(Items from a data source)
━━━━━━━━━━━━━━━━━━━━
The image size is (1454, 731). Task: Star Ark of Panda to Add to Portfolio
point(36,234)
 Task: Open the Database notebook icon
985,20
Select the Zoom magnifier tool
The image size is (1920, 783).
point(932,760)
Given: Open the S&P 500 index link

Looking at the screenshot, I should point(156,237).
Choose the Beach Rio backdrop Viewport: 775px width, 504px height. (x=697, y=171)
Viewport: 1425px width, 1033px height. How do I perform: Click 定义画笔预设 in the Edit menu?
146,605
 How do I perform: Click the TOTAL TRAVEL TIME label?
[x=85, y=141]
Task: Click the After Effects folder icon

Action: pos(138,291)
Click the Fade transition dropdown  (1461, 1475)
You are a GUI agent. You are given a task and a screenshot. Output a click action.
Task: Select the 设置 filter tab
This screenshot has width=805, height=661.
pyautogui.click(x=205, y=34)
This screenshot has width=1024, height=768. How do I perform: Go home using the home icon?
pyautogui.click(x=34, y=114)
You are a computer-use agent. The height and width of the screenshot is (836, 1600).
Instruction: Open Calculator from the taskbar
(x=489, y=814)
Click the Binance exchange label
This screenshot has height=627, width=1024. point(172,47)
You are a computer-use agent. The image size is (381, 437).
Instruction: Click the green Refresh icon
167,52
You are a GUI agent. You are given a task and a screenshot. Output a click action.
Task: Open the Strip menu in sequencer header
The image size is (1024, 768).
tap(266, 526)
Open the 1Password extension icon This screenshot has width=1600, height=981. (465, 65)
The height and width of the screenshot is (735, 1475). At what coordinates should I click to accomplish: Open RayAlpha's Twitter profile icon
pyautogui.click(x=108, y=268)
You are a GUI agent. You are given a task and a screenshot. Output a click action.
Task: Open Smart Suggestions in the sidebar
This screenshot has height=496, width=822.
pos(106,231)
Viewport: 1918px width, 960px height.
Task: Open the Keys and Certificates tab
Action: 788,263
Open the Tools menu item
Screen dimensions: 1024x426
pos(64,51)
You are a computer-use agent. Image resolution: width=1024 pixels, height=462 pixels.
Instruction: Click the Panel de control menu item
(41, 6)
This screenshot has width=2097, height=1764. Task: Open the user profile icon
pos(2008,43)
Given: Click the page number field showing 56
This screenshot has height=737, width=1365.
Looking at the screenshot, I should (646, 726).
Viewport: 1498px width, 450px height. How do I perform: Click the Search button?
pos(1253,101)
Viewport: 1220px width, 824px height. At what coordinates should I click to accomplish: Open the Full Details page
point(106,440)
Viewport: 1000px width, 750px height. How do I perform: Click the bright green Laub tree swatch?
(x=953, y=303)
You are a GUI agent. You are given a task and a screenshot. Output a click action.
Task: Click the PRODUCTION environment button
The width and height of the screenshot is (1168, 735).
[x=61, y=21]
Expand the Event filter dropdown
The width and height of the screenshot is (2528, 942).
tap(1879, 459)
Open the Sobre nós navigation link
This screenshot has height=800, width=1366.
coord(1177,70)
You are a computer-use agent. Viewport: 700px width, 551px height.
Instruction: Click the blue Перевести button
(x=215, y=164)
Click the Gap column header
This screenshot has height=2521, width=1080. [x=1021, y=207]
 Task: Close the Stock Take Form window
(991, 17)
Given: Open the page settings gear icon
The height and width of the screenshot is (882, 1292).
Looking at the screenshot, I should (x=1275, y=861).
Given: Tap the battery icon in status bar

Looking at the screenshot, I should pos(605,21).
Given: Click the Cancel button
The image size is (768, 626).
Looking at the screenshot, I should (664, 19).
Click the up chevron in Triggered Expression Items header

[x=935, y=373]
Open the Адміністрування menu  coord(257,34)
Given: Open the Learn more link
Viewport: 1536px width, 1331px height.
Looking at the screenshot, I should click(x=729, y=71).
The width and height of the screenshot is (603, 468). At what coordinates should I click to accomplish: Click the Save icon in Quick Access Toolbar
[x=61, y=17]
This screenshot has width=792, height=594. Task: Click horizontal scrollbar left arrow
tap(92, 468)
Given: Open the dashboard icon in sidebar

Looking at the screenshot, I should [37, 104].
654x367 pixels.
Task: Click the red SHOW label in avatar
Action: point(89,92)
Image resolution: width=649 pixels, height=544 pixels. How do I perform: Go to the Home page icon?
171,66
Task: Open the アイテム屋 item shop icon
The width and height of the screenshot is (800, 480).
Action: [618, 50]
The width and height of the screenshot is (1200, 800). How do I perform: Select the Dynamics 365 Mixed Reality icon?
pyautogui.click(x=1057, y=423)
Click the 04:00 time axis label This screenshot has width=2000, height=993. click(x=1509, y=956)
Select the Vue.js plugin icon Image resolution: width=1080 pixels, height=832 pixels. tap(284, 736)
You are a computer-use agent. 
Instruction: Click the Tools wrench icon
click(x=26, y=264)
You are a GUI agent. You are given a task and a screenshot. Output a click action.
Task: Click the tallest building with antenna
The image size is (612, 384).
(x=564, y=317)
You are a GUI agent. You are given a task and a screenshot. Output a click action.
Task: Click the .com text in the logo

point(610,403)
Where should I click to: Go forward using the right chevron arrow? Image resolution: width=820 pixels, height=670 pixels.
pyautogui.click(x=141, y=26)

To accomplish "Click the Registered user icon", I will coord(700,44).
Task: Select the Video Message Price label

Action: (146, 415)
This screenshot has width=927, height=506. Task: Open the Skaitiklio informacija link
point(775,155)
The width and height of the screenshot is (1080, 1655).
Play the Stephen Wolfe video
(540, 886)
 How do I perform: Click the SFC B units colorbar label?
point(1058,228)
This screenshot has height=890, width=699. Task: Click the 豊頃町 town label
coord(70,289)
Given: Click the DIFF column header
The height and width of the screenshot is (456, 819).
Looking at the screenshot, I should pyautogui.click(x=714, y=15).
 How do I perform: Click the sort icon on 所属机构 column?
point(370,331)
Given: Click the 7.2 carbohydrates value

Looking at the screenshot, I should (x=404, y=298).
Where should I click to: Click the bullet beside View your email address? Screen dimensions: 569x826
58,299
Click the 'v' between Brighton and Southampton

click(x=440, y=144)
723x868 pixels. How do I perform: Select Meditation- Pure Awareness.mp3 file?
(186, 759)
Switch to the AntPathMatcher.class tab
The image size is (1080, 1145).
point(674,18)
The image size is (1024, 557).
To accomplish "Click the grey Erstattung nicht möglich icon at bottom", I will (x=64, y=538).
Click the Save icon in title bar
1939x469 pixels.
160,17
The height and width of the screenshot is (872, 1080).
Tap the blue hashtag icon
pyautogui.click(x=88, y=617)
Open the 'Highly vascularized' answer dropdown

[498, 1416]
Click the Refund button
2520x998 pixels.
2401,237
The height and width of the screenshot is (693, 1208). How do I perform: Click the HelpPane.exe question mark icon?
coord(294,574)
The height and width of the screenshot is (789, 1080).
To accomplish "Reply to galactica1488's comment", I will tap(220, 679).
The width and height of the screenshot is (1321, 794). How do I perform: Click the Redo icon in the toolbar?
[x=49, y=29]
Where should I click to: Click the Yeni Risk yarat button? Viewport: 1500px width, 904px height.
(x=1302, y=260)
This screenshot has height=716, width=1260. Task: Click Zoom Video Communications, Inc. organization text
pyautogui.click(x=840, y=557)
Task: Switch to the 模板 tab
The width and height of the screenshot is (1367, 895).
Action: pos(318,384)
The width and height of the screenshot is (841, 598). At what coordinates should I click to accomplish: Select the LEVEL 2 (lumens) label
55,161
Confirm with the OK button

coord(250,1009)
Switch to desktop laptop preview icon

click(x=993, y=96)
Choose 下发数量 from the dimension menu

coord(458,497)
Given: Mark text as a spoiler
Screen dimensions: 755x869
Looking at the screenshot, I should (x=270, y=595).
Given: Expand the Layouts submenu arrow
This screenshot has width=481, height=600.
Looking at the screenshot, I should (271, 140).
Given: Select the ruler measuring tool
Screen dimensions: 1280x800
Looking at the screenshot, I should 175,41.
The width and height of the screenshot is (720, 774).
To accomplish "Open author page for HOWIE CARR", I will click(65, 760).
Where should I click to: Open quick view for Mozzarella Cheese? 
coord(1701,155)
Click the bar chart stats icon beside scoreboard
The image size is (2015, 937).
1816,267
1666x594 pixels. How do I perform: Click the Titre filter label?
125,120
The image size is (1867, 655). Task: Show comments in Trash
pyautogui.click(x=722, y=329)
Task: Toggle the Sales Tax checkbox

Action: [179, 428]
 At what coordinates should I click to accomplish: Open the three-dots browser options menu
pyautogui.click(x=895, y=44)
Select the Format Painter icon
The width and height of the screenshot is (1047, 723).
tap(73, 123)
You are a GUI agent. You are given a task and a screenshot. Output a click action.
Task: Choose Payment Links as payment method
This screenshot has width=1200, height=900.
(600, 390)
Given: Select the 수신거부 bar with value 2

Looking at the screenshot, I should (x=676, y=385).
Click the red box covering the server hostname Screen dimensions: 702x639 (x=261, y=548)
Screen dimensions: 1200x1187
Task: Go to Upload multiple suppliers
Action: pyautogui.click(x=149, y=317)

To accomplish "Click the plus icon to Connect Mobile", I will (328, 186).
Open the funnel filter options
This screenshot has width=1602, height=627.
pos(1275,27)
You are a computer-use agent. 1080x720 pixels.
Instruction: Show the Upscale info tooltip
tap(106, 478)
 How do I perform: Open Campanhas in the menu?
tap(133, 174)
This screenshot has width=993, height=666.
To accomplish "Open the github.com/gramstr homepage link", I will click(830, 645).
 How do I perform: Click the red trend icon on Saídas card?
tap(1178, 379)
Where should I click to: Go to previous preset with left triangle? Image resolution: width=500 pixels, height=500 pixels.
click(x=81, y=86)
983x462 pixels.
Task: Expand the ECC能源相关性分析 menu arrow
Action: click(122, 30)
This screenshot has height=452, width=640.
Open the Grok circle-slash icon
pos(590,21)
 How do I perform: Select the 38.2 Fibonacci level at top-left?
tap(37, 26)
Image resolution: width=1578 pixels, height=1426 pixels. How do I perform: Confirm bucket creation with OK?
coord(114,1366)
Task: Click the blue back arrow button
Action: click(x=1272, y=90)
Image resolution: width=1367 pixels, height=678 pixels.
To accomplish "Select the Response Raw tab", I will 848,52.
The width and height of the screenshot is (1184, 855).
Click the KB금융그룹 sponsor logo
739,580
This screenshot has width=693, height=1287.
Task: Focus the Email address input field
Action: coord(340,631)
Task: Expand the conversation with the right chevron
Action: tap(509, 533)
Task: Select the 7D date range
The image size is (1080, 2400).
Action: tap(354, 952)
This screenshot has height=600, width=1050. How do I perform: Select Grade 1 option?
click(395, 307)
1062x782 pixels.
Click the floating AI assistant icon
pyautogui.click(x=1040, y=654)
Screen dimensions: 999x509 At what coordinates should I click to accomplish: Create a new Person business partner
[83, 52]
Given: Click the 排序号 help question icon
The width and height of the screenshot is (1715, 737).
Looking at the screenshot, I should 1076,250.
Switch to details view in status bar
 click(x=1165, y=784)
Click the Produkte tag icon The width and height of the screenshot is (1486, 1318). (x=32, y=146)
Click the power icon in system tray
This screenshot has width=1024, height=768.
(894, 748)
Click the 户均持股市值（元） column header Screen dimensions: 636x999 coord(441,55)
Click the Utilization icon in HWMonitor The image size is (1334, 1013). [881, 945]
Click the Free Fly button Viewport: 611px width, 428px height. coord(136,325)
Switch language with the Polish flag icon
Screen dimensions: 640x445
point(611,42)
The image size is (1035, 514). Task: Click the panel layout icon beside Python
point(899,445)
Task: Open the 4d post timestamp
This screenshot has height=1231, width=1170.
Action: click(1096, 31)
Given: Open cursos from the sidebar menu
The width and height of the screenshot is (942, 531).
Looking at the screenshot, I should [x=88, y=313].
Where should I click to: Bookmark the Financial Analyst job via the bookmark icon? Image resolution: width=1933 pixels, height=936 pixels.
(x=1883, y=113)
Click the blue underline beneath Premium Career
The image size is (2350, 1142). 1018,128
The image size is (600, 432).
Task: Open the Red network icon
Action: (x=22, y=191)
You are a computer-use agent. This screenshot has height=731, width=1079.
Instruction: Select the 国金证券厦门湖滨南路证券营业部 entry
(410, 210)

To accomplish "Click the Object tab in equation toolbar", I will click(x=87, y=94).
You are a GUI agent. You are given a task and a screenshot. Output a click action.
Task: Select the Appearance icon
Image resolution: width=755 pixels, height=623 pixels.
━━━━━━━━━━━━━━━━━━━━
** What is being asked **
Nothing but the lines from the one that contains "Click the 户均持股市值（元）" through the end of the data above should appear, each reproduced exactly.

** Exercise response **
Click the 户均持股市值（元） column header Screen dimensions: 636x999 coord(441,55)
Click the Utilization icon in HWMonitor The image size is (1334, 1013). [881, 945]
Click the Free Fly button Viewport: 611px width, 428px height. coord(136,325)
Switch language with the Polish flag icon
Screen dimensions: 640x445
point(611,42)
The image size is (1035, 514). Task: Click the panel layout icon beside Python
point(899,445)
Task: Open the 4d post timestamp
This screenshot has height=1231, width=1170.
Action: click(1096, 31)
Given: Open cursos from the sidebar menu
The width and height of the screenshot is (942, 531).
Looking at the screenshot, I should [x=88, y=313].
Where should I click to: Bookmark the Financial Analyst job via the bookmark icon? Image resolution: width=1933 pixels, height=936 pixels.
(x=1883, y=113)
Click the blue underline beneath Premium Career
The image size is (2350, 1142). 1018,128
The image size is (600, 432).
Task: Open the Red network icon
Action: (x=22, y=191)
You are a computer-use agent. This screenshot has height=731, width=1079.
Instruction: Select the 国金证券厦门湖滨南路证券营业部 entry
(410, 210)

To accomplish "Click the Object tab in equation toolbar", I will click(x=87, y=94).
You are a GUI agent. You are given a task and a screenshot. Output a click action.
Task: Select the Appearance icon
Image resolution: width=755 pixels, height=623 pixels.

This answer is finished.